══ TEXTAUSZUG ══

Vielleicht sollte das Team, die Energie in das Spiel investieren und diese nicht erst nach dem Abpfiff zeigen. Nach Spielende diskutierte Coach Jan-Moritz Lichte leidenschaftlich mit einem der 250 Fans im Stadion. „Wir schaffen das nur gemeinsam“, erklärte der Coach die Szene. Nächsten Samstag gegen Mönchengladbach kann man gemeinsam alles daran setzen, dem HSV nicht die Show zu stehlen.

═══
══ ANGEZEIGTE INFORMATIONEN ══

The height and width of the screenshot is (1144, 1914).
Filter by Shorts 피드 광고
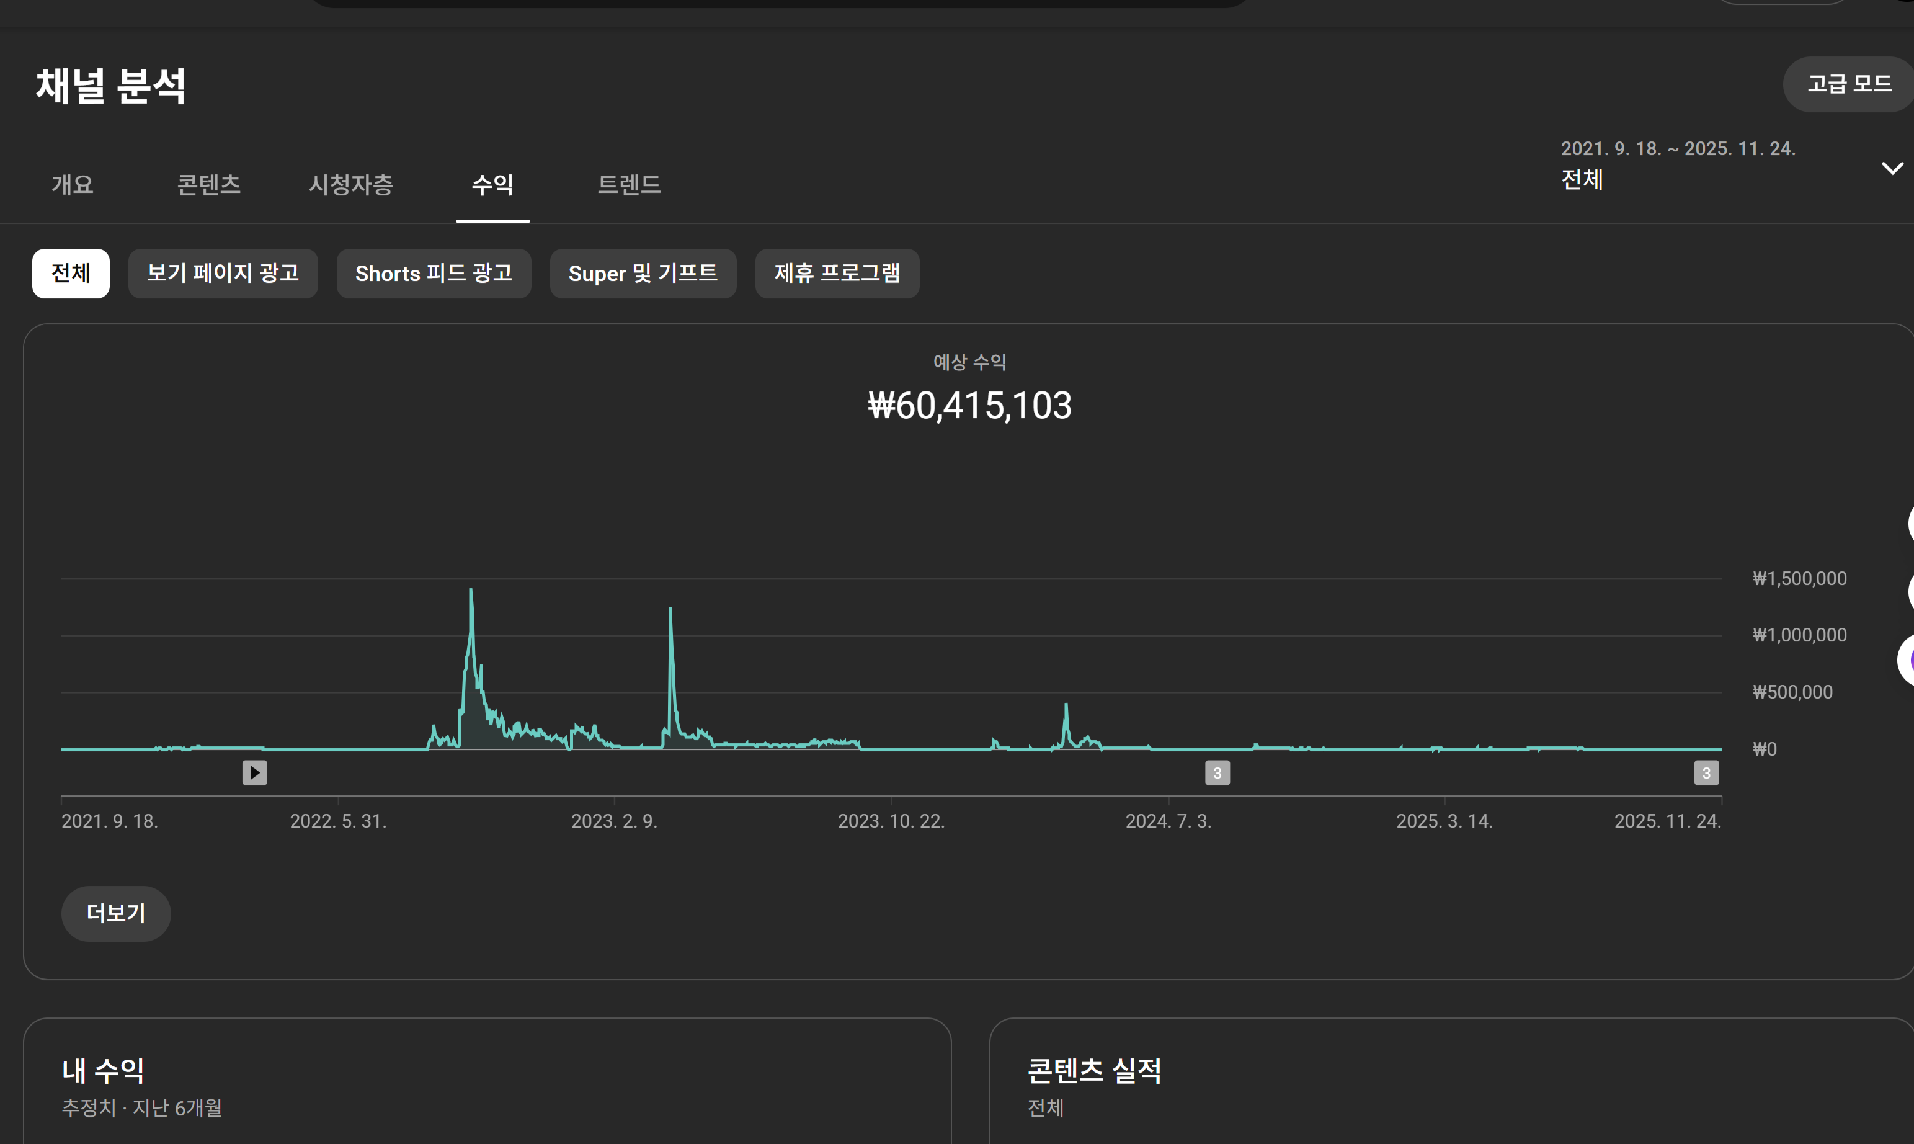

═══

**AUFGABEN**
1 > Geben Sie einen Teil des Textauszugs wortgetreu wieder: Setzen Sie bei den Worten „Vielleicht sollte das“ ein und enden Sie nach „Show zu stehlen.“.
2 > Gegen welchen Gegner wird laut dem Textauszug am nächsten Samstag gespielt?
Die Zeilen spielen hierfür keine Rolle.

**ANTWORTEN IN REIHENFOLGE**
1 >
Vielleicht sollte das Team, die Energie in das Spiel investieren und diese nicht erst nach dem Abpfiff zeigen. Nach Spielende diskutierte Coach Jan-Moritz Lichte leidenschaftlich mit einem der 250 Fans im Stadion. „Wir schaffen das nur gemeinsam“, erklärte der Coach die Szene. Nächsten Samstag gegen Mönchengladbach kann man gemeinsam alles daran setzen, dem HSV nicht die Show zu stehlen.

2 > Gegen Mönchengladbach.